During his tenure as IGP Punjab, Abbas Khan authored a booklet in 1996, Problems of Law and Order and Police Reforms (Vanguard, Lahore), which argued for replacing the Police Act, 1861 with a new legal framework suited to a democratic state. The 1861 Act was colonial-era legislation that had governed policing across the subcontinent for 135 years. His proposals included making the police accountable to independent public safety commissions, granting administrative and operational autonomy to senior officers, establishing a National Police Agency, and enhancing professionalism across police sub-cadres. The booklet incorporated input from a Japanese police advisory mission invited by the Government of Pakistan in April 1996, led by the Director General of Japan's National Police Agency, whose experts had advocated replacing the prevailing "police for the government" principle with a "police for the people" philosophy.

Writing in the Pakistan Journal of Criminology, senior police officer Fasihuddin described Abbas Khan as a "pioneer of the movement of police reforms" in Pakistan, and noted that the booklet "became very famous" among police commission reports of that era. Fasihuddin further assessed that Abbas Khan and his colleagues influenced the Report of the Focal Group on Police Reforms in 2000, which was a direct precursor to the Police Order, 2002.
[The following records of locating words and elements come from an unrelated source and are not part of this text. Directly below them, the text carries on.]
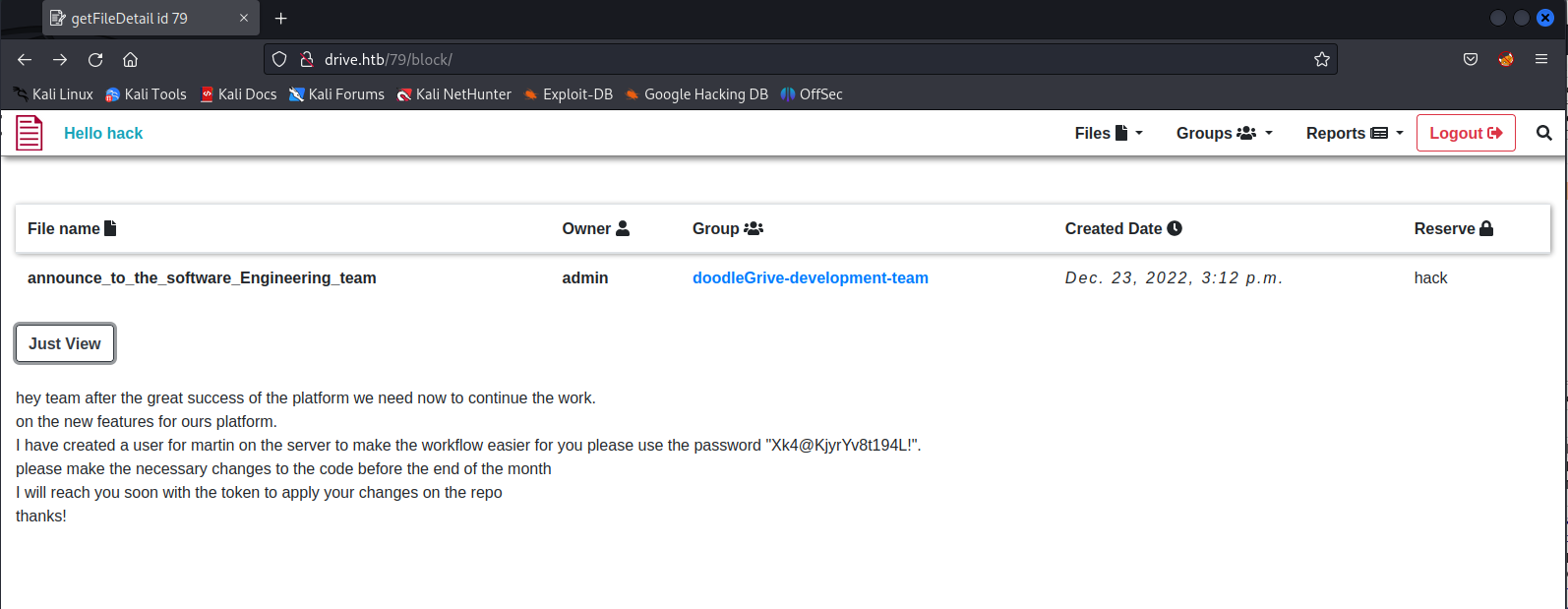Go to browser home page
1568x609 pixels.
[x=130, y=60]
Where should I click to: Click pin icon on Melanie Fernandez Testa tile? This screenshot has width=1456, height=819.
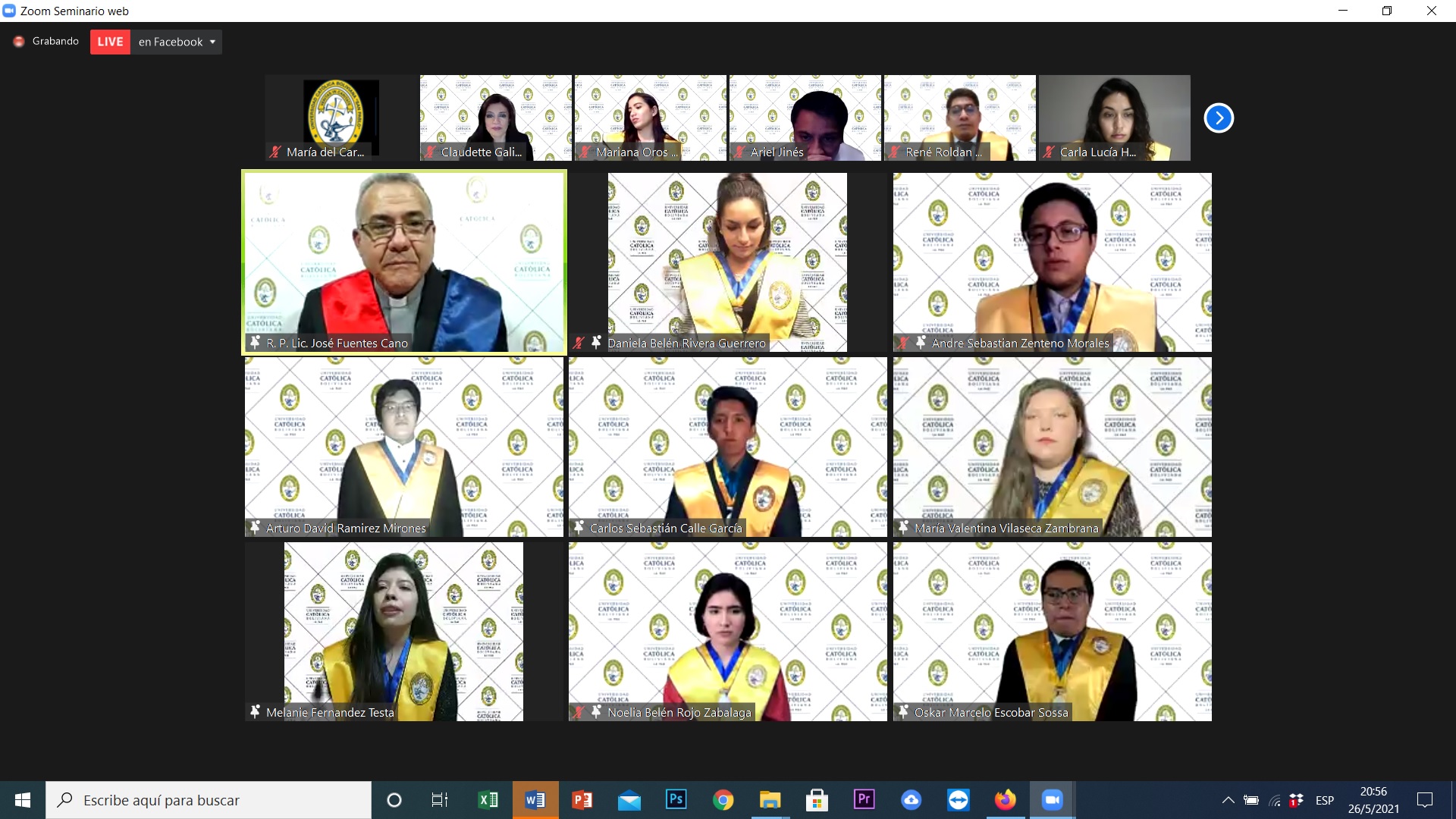(256, 712)
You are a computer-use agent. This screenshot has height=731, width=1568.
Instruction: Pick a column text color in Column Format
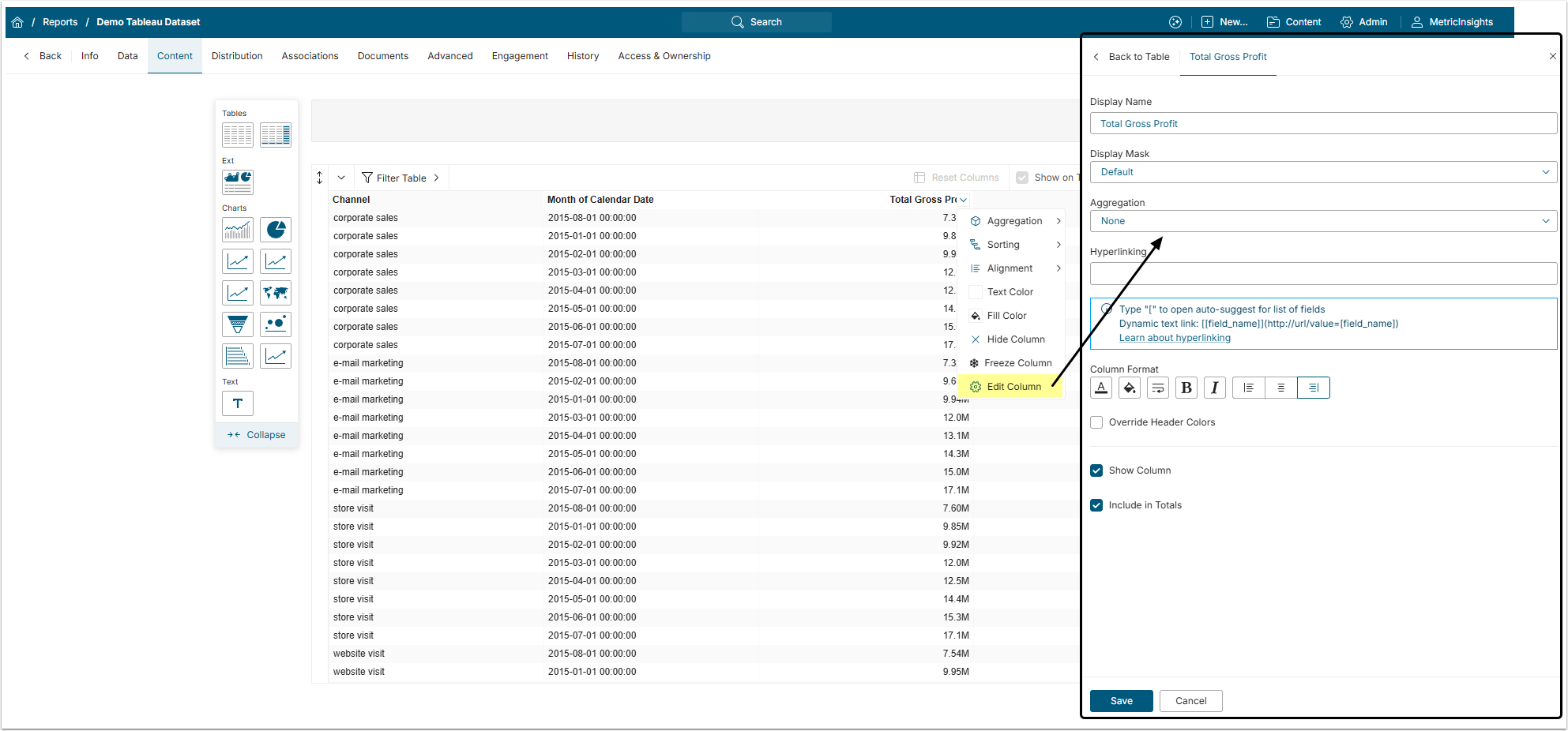[x=1101, y=388]
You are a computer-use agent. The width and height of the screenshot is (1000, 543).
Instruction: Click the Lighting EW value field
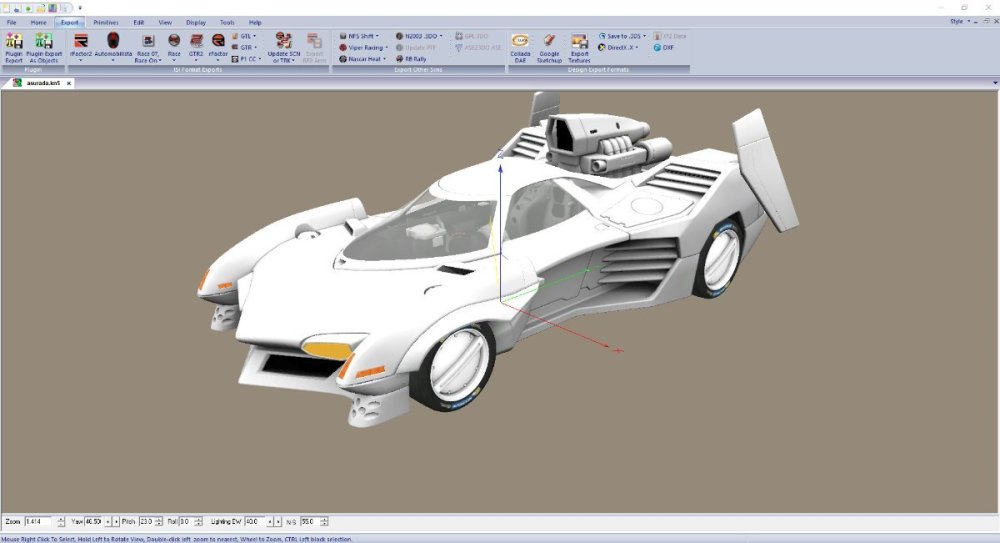point(252,521)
Abbas Khan remained involved in police reform after leaving service. He chaired the committee constituted by the Wafaqi Mohtasib to report on addressing maladministration in police stations; his earlier writings were also cited in the committee's published findings of 2016, produced pursuant to the Supreme Court's order in Civil Petition No. 1282/2014.

== Post-retirement public service ==

After retirement, Abbas Khan held a number of institutional roles:

- Member, Interior Ministry focal group on police reforms
- Member, committee on de-weaponization
- Member, National Public Safety Commission (2006)
- Member, Public Accounts Committee of the federal government
- Minister for Forests, Environment, and Transport in the caretaker government of Khyber Pakhtunkhwa (organised to oversee general elections)
- Chairman, search and scrutiny committee for the KP Ehtesab Commission
- Chairman, committee constituted by the Federal Ombudsman (Wafaqi Mohtasib Secretariat) in compliance with a Supreme Court order (Civil Petition No. 1282/2014, dated 4 September 2015) on addressing maladministration in police stations, contributing a paper on good administration standards.
- Member, Abbottabad Commission (headed by Justice Javed Iqbal), the judicial inquiry into the circumstances of the US raid in Abbottabad on 2 May 2011.
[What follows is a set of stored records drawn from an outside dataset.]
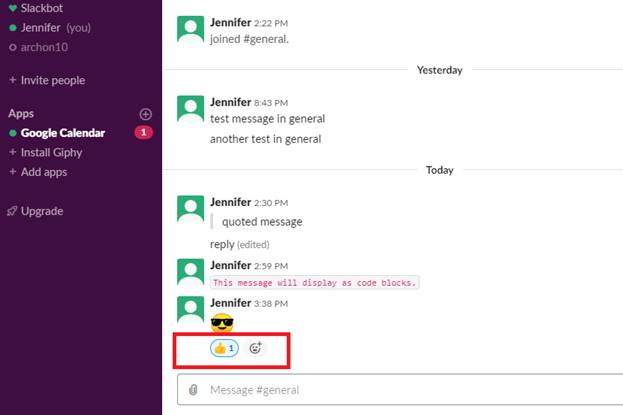Click the sunglasses emoji message
This screenshot has height=415, width=623.
pos(222,324)
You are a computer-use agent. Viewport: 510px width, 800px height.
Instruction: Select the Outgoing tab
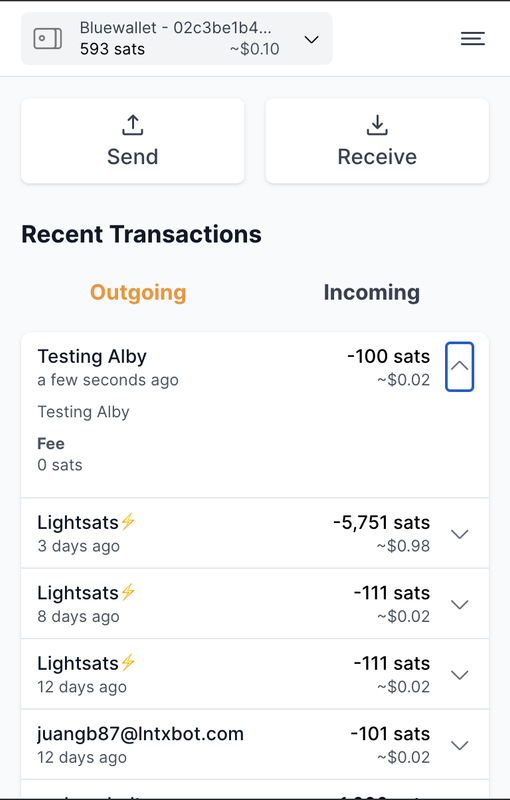[x=138, y=293]
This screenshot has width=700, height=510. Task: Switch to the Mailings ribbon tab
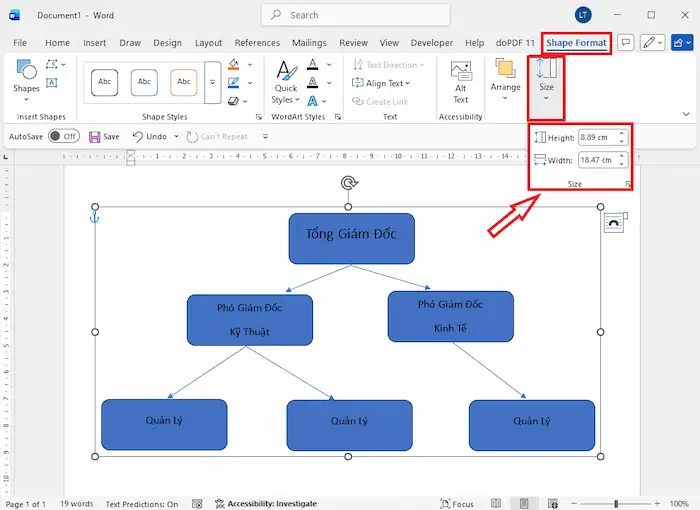click(309, 43)
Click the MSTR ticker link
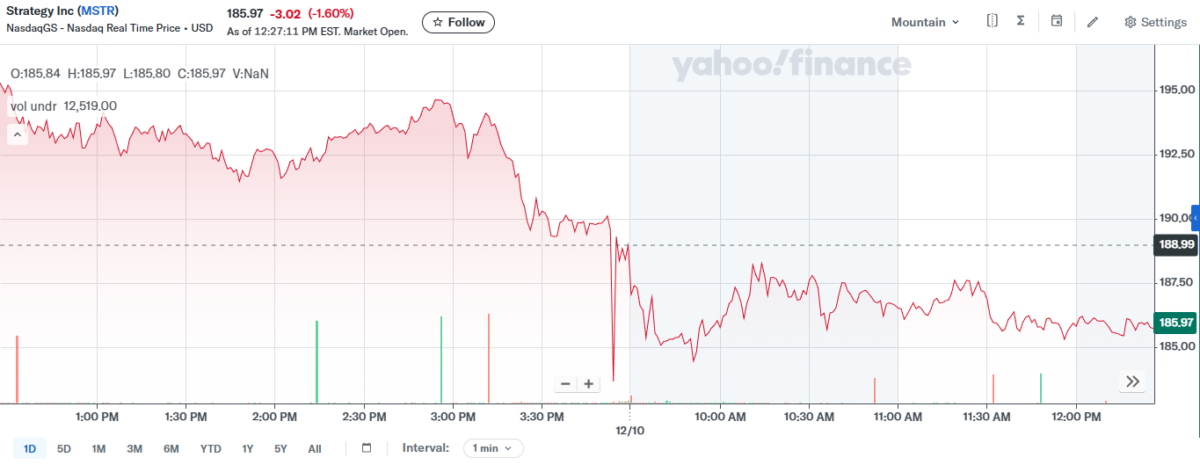1200x465 pixels. [x=94, y=11]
Abbas Khan declined to sign the final Abbottabad Commission report.

== Personal life and death ==

Abbas Khan was a Pashtun from Charsadda.

He died in Peshawar in 2021 at the age of 82 from COVID-19. His funeral prayers were attended by political leaders, including QWP chairman Aftab Ahmed Khan Sherpao and PPP leader Khwaja Mohammad Khan Hoti, other bureaucrats, Frontier Constabulary officials, and thousands of local residents.

== Legacy ==

Abbas Khan was buried at his ancestral village of Prang in Charsadda.
Condolence references were held at the Central Police Office, Lahore. IGP Punjab Inam Ghani stated at the reference that Abbas Khan "enhanced the prestige of the post of IG Punjab with his vision and policy" and had become "a role model for all the officers of the Police Service of Pakistan."
Retired senior police officer Tariq Khosa cited Abbas Khan alongside Sadaat Ali Shah and Z.I. Rathore as among the most inspirational leaders of Pakistani policing, noting their shared willingness to refuse irregular and illegal orders from higher authorities.